Absolutisme yang tercerahkan kebijakan kedua setengah dari XVIII abad, dilakukan oleh penguasa sejumlah negara Eropa. Itu ditandai dengan penerapan praktis dari beberapa gagasan Pencerahan Prancis (J.J. Rousseau, Voltaire dan Ch.L. Montesquieu): transformasi lembaga negara dan publik yang paling ketinggalan zaman, implementasi reformasi di bidang keadilan, pendidikan, dll. Padahal, politik ini berarti bermanuver di antara kepentingan berbagai kelas guna memperkuat posisi kaum bangsawan sebagai tulang punggung absolutisme dan terciptanya kediktatoran yang mulia. Kebijakan absolutisme yang tercerahkan adalah ciri khas negara-negara dengan bentuk pemerintahan monarki dan dengan perkembangan hubungan kapitalis yang relatif lambat. Absolutisme yang tercerahkan, di satu sisi, menjalankan kebijakan untuk kepentingan kaum bangsawan (mempertahankan hak politik dan hak istimewa ekonominya), di sisi lain, dengan segala cara berkontribusi pada perkembangan lebih lanjut hubungan kapitalis. Secara khusus, kebijakan semacam itu ditempuh oleh Kaisar Austria Joseph II, Raja Prusia Frederick II, dan lain-lain.

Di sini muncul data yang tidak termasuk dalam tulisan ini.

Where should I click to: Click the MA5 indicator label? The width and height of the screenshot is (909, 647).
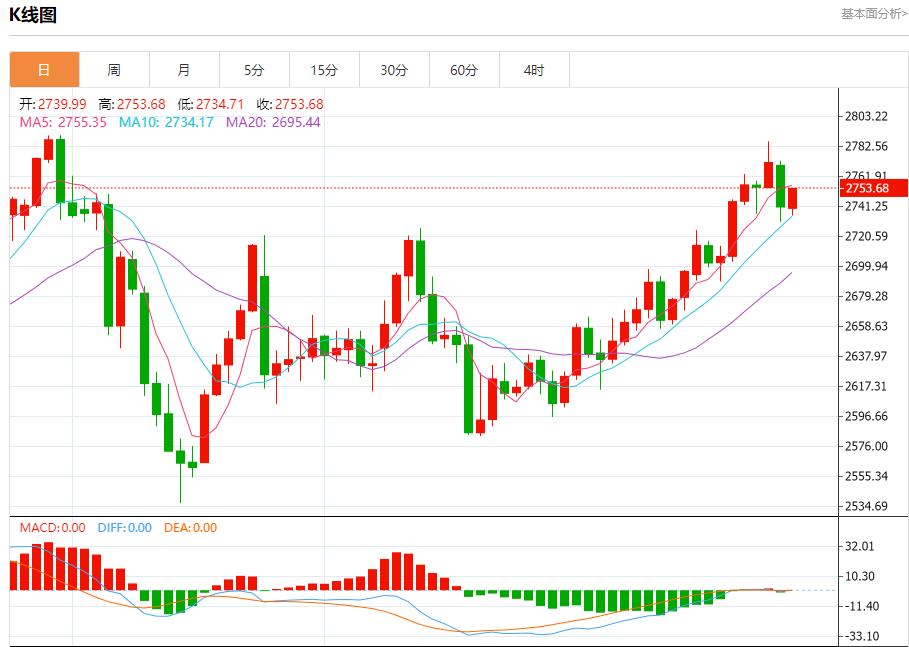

Abad ke-18 adalah masa dominasi ideologi pendidikan. Pencerahan Perancis merumuskan ketentuan utama dari konsep pendidikan pengembangan masyarakat. Pandangan mereka merupakan kelanjutan alami dari ideologi rasionalisme yang mendominasi abad ini. Pencerahan Prancis memproklamasikan slogan pencerahan - transformasi negara, berdasarkan gagasan akal, kebebasan, kesetaraan sipil. Salah satu cara untuk mencapai cita-cita mereka dilihat oleh para pencerahan sebagai aktivitas raja yang tercerahkan "orang bijak di atas takhta", yang menggunakan kekuatan mereka dan mengeluarkan hukum yang adil, membantu mendidik masyarakat dan menegakkan keadilan. Gagasan tentang negara sebagai instrumen utama kemaslahatan umum mendominasi pikiran masyarakat saat itu. Terpelajar, akrab dengan konsep para pencerahan, Catherine II, memiliki pikiran yang bereaksi cepat terhadap perubahan situasi. Permaisuri mulai menjalankan kebijakan pro-bangsawannya dalam bentuk absolutisme yang tercerahkan, berjuang untuk membangun monarki otokratis yang sah, memperbaruinya dengan yang baru. realitas sejarah.
Kebijakan "absolutisme yang tercerahkan" adalah ciri khas negara-negara dengan perkembangan hubungan kapitalis yang relatif lambat, di mana kaum bangsawan mempertahankan hak politik dan hak istimewa ekonomi mereka. Ini memberikan stabilisasi tatanan negara yang ada melalui sentralisasi manajemen dan regulasi lebih lanjut oleh kekuatan otokratis dari semua aspek kehidupan publik, yang dibenarkan oleh ketentuan yang disebutkan di atas tentang peran negara dan raja yang tercerahkan dalam mencapai kebaikan publik. , serta beberapa modernisasi hukum dalam semangat gagasan Pencerahan, atau hanya ditutupi oleh fraseologi pendidikan (lihat bagan Absolutisme Tercerahkan).